Content starts

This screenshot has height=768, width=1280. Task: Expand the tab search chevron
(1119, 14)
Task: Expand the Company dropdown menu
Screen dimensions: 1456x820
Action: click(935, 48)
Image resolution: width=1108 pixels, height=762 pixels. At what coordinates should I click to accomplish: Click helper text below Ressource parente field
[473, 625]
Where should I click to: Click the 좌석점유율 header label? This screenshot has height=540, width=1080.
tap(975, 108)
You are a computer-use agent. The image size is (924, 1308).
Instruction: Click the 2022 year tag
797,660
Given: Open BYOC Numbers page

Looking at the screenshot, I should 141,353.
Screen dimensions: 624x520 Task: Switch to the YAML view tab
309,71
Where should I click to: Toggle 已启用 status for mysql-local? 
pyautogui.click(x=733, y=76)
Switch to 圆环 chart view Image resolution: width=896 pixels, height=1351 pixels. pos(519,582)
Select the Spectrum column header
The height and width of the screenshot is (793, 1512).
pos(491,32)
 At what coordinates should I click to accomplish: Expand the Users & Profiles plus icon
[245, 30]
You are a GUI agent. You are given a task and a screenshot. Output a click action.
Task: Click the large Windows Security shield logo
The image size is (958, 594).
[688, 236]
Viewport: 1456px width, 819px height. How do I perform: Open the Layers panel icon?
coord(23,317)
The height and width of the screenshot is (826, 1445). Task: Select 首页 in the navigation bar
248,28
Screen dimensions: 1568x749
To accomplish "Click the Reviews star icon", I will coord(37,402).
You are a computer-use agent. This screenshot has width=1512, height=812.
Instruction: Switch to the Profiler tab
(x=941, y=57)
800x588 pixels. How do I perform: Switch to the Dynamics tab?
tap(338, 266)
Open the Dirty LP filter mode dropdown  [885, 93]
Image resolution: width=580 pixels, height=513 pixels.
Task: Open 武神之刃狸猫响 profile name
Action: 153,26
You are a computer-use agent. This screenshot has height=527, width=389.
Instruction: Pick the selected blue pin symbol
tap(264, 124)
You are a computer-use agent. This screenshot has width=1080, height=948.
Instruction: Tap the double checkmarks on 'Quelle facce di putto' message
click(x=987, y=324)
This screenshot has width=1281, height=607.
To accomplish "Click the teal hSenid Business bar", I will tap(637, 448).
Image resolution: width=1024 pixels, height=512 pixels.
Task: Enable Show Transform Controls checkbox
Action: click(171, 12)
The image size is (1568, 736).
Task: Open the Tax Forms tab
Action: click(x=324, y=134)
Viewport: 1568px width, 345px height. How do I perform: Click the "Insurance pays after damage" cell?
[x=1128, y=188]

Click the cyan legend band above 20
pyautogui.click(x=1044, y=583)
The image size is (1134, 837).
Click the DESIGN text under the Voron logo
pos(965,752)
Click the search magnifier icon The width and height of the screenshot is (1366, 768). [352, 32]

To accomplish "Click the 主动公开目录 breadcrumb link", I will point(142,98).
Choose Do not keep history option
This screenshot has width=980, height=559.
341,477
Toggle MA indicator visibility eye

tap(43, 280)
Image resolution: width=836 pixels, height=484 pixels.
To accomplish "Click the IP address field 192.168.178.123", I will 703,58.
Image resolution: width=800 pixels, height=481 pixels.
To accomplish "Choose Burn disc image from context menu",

Content ends

◆ What you have to do ◆
Copy out, exactly as written, the line that contains "Image resolution: width=836" along with every line that comes after it in the material above, and nothing else.

◆ Reply to the task ◆
Image resolution: width=836 pixels, height=484 pixels.
To accomplish "Click the IP address field 192.168.178.123", I will 703,58.
Image resolution: width=800 pixels, height=481 pixels.
To accomplish "Choose Burn disc image from context menu",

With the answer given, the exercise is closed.